SP-IMC: A Sparsity Aware In-Memory-Computing Macro in 28nm CMOS with Configurable Sparse Representation for Highly Sparse DNN Workloads

Deep neural networks (DNNs) have experienced unprecedented success in a variety of cognitive tasks due to which there has been a move to deploy DNNs in edge devices. DNNs are usually comprised of multiply-and-accumulate (MAC) operations and are both data and compute intensive. In-memory computing (IMC) methodologies have shown significant energy efficiency and throughput benefits for DNN workloads by reducing data movement and eliminating memory reads. Weight pruning in DNNs can further improve the energy/throughput of DNN hardware through reduced storage and compute. Recent IMC works [1]–[3], [6] have not explored such sparse compression techniques unlike ASIC counterparts to enable storage benefits and compute skipping. A recent work [4] attempted to exploit this by compressing weights using a binary map and a custom compression format.

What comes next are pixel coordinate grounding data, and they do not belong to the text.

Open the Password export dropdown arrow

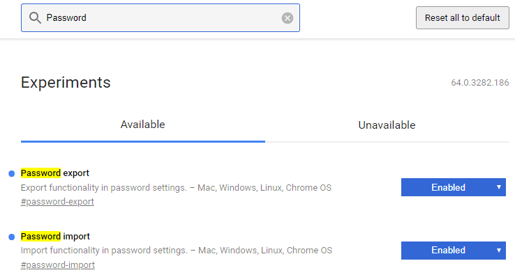point(498,187)
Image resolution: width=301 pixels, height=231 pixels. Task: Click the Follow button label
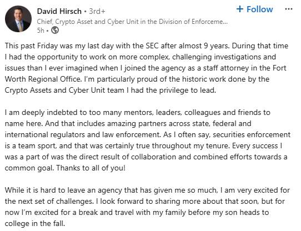pos(259,9)
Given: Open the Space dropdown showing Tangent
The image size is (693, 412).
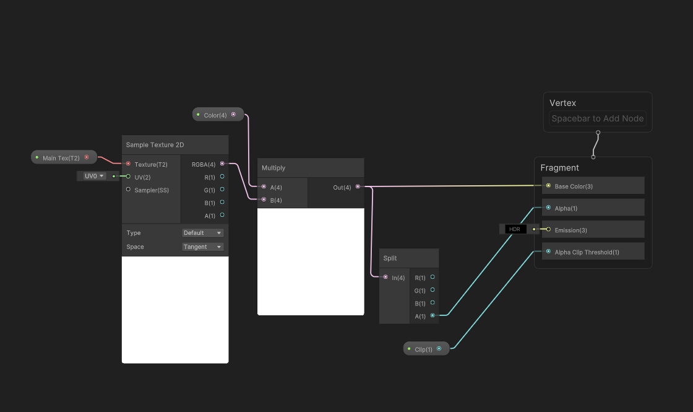Looking at the screenshot, I should pos(202,247).
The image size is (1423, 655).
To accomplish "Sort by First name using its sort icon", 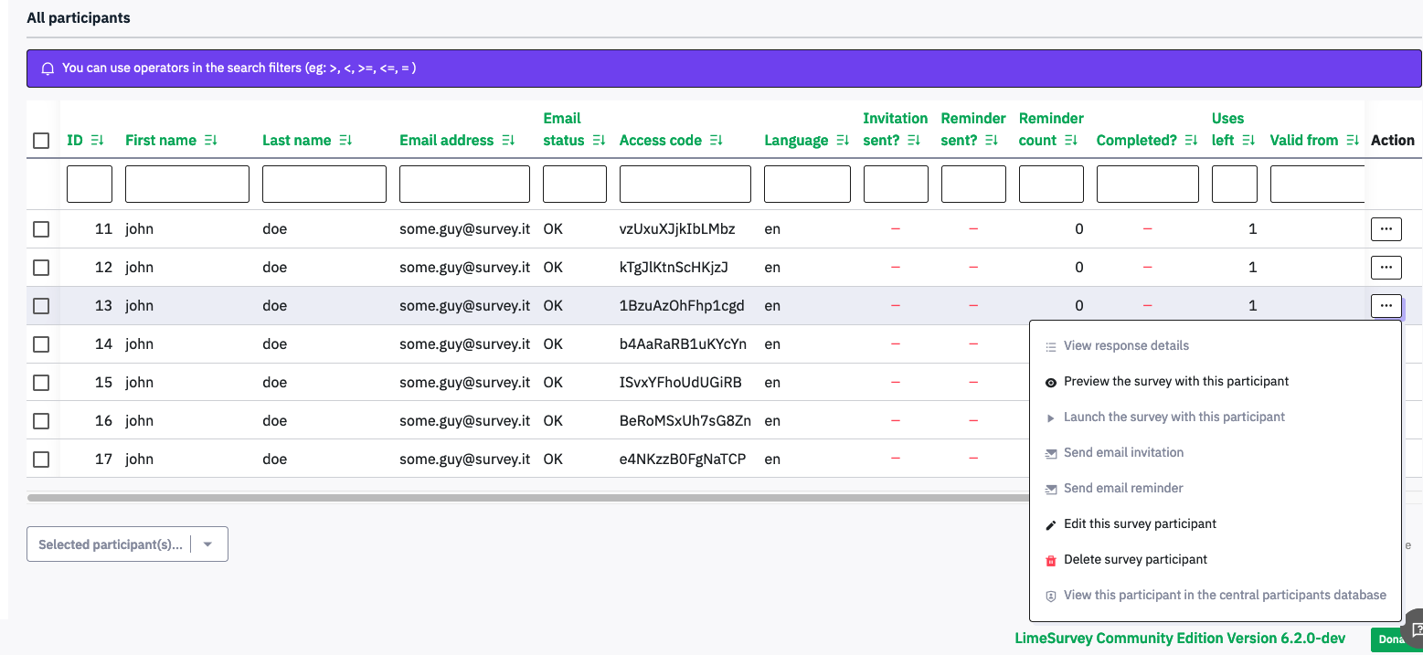I will tap(210, 141).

This is sub-optimal because the implementation requires a complex routing mechanism (butterfly routing), additional compute to decode compressed weights and has limited flexibility in supporting different sparse encodings. Fig. 1 illustrates our motivations and the challenges for implementing weight compression in digital IMC designs and the need for a new methodology to enable sparse compute directly on compressed weights. In this work, we present a novel sparsity-integrated IMC (SP-IMC) macro in 28nm CMOS which, for the first time, utilizes three popular sparse compression formats, i.e., coordinate representation (COO), run length encoding (RL) and N:m sparsity [7] all along the matrix column direction with tunable precisions. SP-IMC stores and directly processes the sparse compressed weights in the macro, achieving higher storage density, reduction in re-write operations to the macro and higher overall energy efficiency.